AIDS treatment requires pragmatic attitude and actions
[The Beijing News 1 June 2004]
http://www.thebeijingnews.com/2004-6-1/20046132618.htm
The Shenzhen Municipal Chronic Diseases Hospital has revealed
to the media that the hospital plans to set up the country’s first team
of public health nurses in July and August. The teams will voluntarily
give talks to groups of women at high-risk, working in nightclubs, dancehalls,
saunas and hairdressing salons on how they can avoid harm from AIDS and
other sexually transmitted diseases. It is understood the hospital aims
to recruit 50 nurses who will gradually enter salons, foot-massage parlours
and other venues that may offer sex services and give the women at risk
information on the symptoms of AIDS, how to use condoms and how to seek
treatment for AIDS. As a team of volunteers, the group’s funds will mainly
come from the National Centre for Disease Control, provincial funding,
the Health Bureau and from their own efforts at raising money.
From the distribution of condoms to high-risk groups, to the provision
of clean needles and methadone to drug-users, to the intensive training
and recruitment of these nurses to train high-risk groups, China’s AIDS
prevention policies have continuously shown breakthroughs in both conceptualization
and execution. This is reason to be inspired and enthused.
In fact, programmes such as those in Shenzhen, in which government
departments provide the resources to organize health professionals to provide
services for high risk groups, is normal practice in AIDS prevention work
overseas. In countries that have been relatively successful in preventing
AIDS, different government departments have different work targets for
and attitudes towards high risk groups, and they have different emphases
for their work. For instance, when law enforcement departments crack down
on those who engage in prostitution and narcotics, the health departments
don’t participate. Conversely, the health department’s main duty is to
provide help to people at high risk, such as providing them with substitutes
for drugs and clean needles, such as providing sex workers with condoms,
medical check-ups and health training etc.
So it is apparent that in the area of AIDS prevention and treatment
of high risk groups, government has moved away from a model of just cracking
down to a model of simultaneously cracking down and providing services.
This has become a common trend that comes from humanity’s scientific knowledge
about AIDS prevention and the continuous improvement and progress of government
public policy.
The pathology of AIDS may not be that different to that of influenza
or fever, they are all just illnesses. Given that it is a kind of illness,
it needs to be prevented and treated. Furthermore, there is no choice other
than to prevent and treat it. There is no reason for us to treat those
at high risk of contracting AIDS any differently just because of the way
AIDS is transmitted. Red Cross workers on a battlefield would not let the
fact that they may believe the war to be stupid to influence their rescue
work. In the same way, we may condemn prostitution and drug-taking as immoral
or even illegal and the government can crack down on such activities in
order to protect mainstream social values, but none of this should influence
society’s efforts to help those people, to help them prevent and treat
AIDS.
Of course, in helping such people, this does not mean that the
government recognizes the propriety of their actions. It is just a manifestation
of the government performing its own basic duty – to protect the physical
and mental health of each and every citizen. To exclude any group from
public health management would be a dereliction of the government’s duty.
Therefore, when faced with AIDS prevention and treatment among
high-risk groups, management should be management, services should be services,
the two are not in conflict. This is the tolerance and rationality that
should be shown by a government that makes public policy.
At present, the number of HIV carriers in China is the second
highest in Asia, the 14th in the world. As Vice-Premier Wu Yi pointed out,
China’s AIDS prevention and treatment work is at a critical juncture. As
China has already banned paid blood donations, the risk of infections through
cross contamination of blood has already been basically eradicated. Thus,
one of the main focuses of AIDS prevention work from now on should be avoiding
the transmission of HIV from high-risk groups to the general population.
This requires the government to show a little more pro-activeness
and more pragmatic intervention with drug users and sex workers. The advanced
training and recruitment of nurses to train people in high risk groups
is a proactive and pragmatic move. We hope other localities can use this
measure for reference and we hope even more that similarly advanced and
even more pragmatic and original measures will continue to emerge.

Stored data:

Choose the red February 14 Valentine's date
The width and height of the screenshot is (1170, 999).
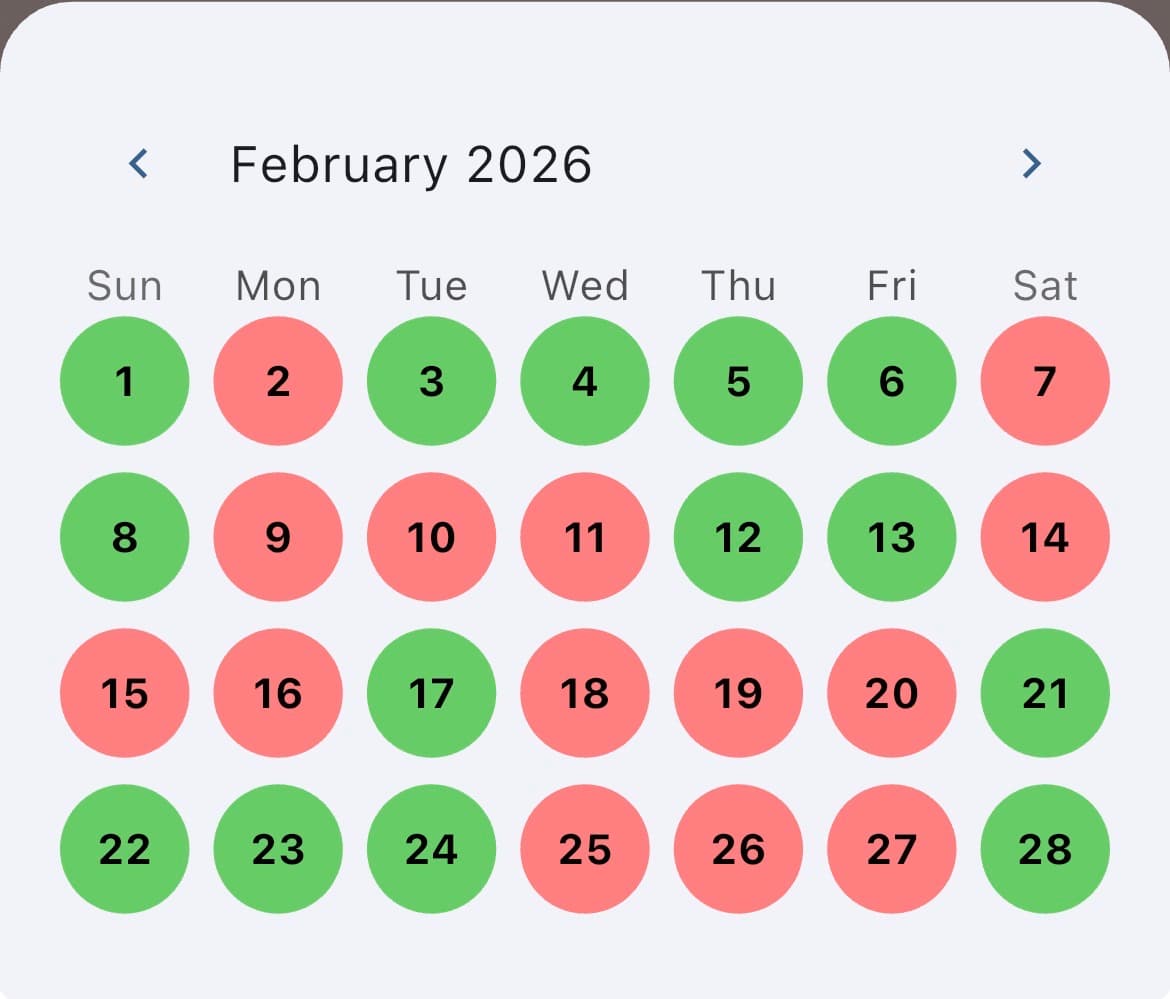1045,537
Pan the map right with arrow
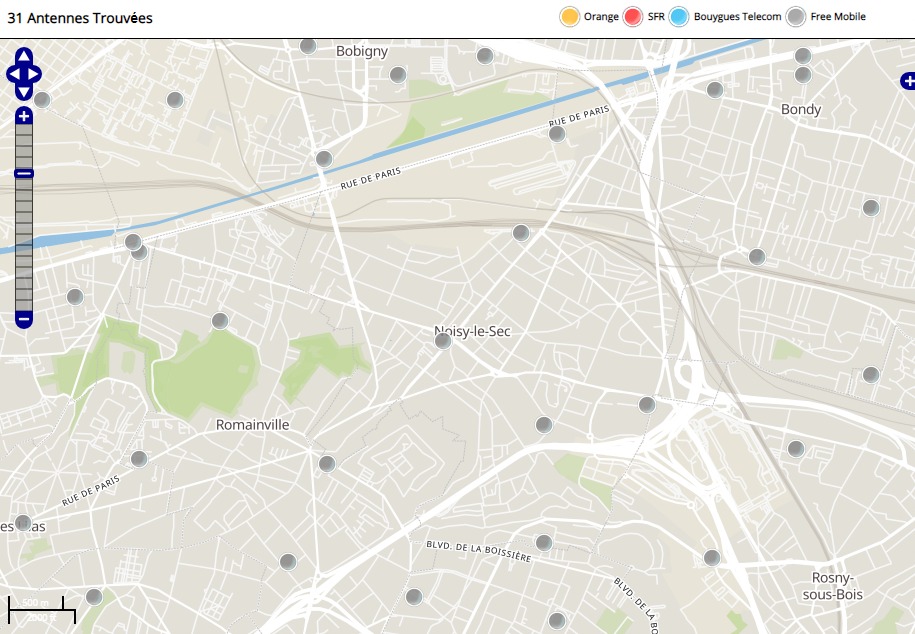Image resolution: width=915 pixels, height=634 pixels. [36, 74]
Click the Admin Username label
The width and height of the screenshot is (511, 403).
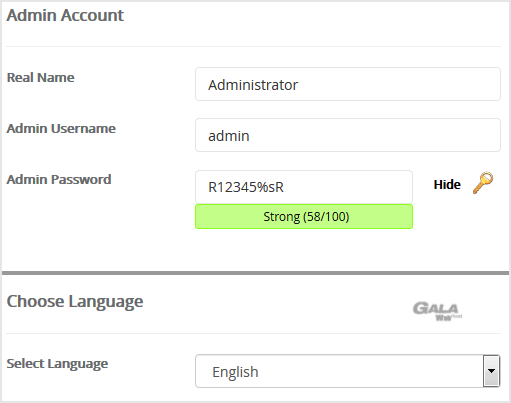[61, 128]
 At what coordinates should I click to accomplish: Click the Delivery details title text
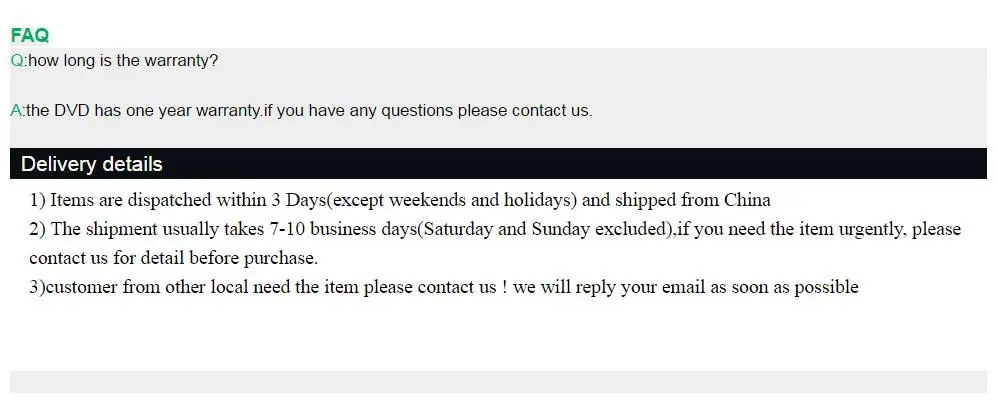[x=92, y=164]
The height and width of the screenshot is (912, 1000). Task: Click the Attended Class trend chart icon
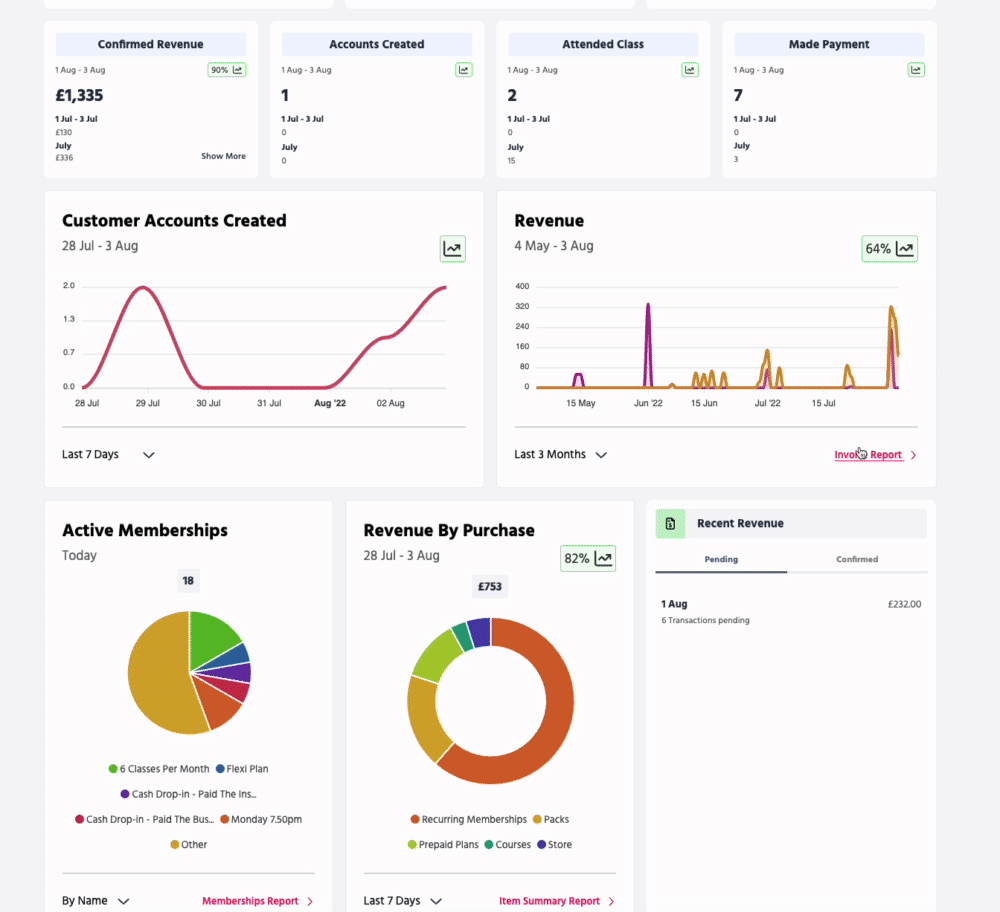pyautogui.click(x=689, y=70)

**ASSIGNED TASK:** Please state how many nurses the Shenzhen hospital aims to recruit, according to the article on AIDS treatment above.

**COMPLETED TASK:** The hospital aims to recruit 50 nurses.